Task statement >> Could you copy out every one of the following records word for word, keeping each line as it stands?

============

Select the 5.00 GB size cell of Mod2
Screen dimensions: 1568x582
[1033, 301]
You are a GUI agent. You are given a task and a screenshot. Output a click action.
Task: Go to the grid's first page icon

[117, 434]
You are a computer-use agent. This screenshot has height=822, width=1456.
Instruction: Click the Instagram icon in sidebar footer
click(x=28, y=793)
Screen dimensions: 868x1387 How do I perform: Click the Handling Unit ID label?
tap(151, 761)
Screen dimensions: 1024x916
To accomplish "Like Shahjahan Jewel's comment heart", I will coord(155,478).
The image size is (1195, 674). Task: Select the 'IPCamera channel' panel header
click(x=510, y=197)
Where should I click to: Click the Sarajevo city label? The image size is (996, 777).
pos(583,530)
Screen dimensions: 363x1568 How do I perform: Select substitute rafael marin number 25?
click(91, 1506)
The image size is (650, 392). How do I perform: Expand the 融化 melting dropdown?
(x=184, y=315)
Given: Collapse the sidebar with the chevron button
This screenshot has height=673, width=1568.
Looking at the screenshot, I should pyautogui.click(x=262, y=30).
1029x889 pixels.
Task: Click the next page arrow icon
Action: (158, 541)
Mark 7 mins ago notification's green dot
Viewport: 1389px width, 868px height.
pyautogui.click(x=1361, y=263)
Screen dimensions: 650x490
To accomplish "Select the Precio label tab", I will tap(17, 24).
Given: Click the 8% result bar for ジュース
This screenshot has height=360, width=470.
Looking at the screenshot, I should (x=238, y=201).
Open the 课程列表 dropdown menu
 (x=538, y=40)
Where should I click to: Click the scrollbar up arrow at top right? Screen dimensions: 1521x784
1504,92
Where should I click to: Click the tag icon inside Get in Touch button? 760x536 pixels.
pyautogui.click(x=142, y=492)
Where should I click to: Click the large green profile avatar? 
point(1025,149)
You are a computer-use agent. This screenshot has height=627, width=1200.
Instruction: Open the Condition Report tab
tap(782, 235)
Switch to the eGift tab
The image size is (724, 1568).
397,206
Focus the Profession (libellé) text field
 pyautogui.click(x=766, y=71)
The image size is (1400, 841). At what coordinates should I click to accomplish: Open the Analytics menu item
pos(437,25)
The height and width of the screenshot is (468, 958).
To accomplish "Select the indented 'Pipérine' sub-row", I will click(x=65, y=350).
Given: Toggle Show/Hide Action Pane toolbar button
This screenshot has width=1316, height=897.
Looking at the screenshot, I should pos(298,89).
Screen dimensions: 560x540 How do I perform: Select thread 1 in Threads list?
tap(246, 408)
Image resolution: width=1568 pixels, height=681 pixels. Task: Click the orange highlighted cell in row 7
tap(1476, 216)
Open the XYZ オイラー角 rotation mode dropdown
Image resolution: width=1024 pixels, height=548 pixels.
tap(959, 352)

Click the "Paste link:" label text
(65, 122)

============

Solution >>
Select the 5.00 GB size cell of Mod2
Screen dimensions: 1568x582
[1033, 301]
You are a GUI agent. You are given a task and a screenshot. Output a click action.
Task: Go to the grid's first page icon

[117, 434]
You are a computer-use agent. This screenshot has height=822, width=1456.
Instruction: Click the Instagram icon in sidebar footer
click(x=28, y=793)
Screen dimensions: 868x1387 How do I perform: Click the Handling Unit ID label?
tap(151, 761)
Screen dimensions: 1024x916
To accomplish "Like Shahjahan Jewel's comment heart", I will coord(155,478).
The image size is (1195, 674). Task: Select the 'IPCamera channel' panel header
click(x=510, y=197)
Where should I click to: Click the Sarajevo city label? The image size is (996, 777).
pos(583,530)
Screen dimensions: 363x1568 How do I perform: Select substitute rafael marin number 25?
click(91, 1506)
The image size is (650, 392). How do I perform: Expand the 融化 melting dropdown?
(x=184, y=315)
Given: Collapse the sidebar with the chevron button
This screenshot has height=673, width=1568.
Looking at the screenshot, I should pyautogui.click(x=262, y=30).
1029x889 pixels.
Task: Click the next page arrow icon
Action: (158, 541)
Mark 7 mins ago notification's green dot
Viewport: 1389px width, 868px height.
pyautogui.click(x=1361, y=263)
Screen dimensions: 650x490
To accomplish "Select the Precio label tab", I will tap(17, 24).
Given: Click the 8% result bar for ジュース
This screenshot has height=360, width=470.
Looking at the screenshot, I should (x=238, y=201).
Open the 课程列表 dropdown menu
 (x=538, y=40)
Where should I click to: Click the scrollbar up arrow at top right? Screen dimensions: 1521x784
1504,92
Where should I click to: Click the tag icon inside Get in Touch button? 760x536 pixels.
pyautogui.click(x=142, y=492)
Where should I click to: Click the large green profile avatar? 
point(1025,149)
You are a computer-use agent. This screenshot has height=627, width=1200.
Instruction: Open the Condition Report tab
tap(782, 235)
Switch to the eGift tab
The image size is (724, 1568).
397,206
Focus the Profession (libellé) text field
 pyautogui.click(x=766, y=71)
The image size is (1400, 841). At what coordinates should I click to accomplish: Open the Analytics menu item
pos(437,25)
The height and width of the screenshot is (468, 958).
To accomplish "Select the indented 'Pipérine' sub-row", I will click(x=65, y=350).
Given: Toggle Show/Hide Action Pane toolbar button
This screenshot has width=1316, height=897.
Looking at the screenshot, I should pos(298,89).
Screen dimensions: 560x540 How do I perform: Select thread 1 in Threads list?
tap(246, 408)
Image resolution: width=1568 pixels, height=681 pixels. Task: Click the orange highlighted cell in row 7
tap(1476, 216)
Open the XYZ オイラー角 rotation mode dropdown
Image resolution: width=1024 pixels, height=548 pixels.
tap(959, 352)

Click the "Paste link:" label text
(65, 122)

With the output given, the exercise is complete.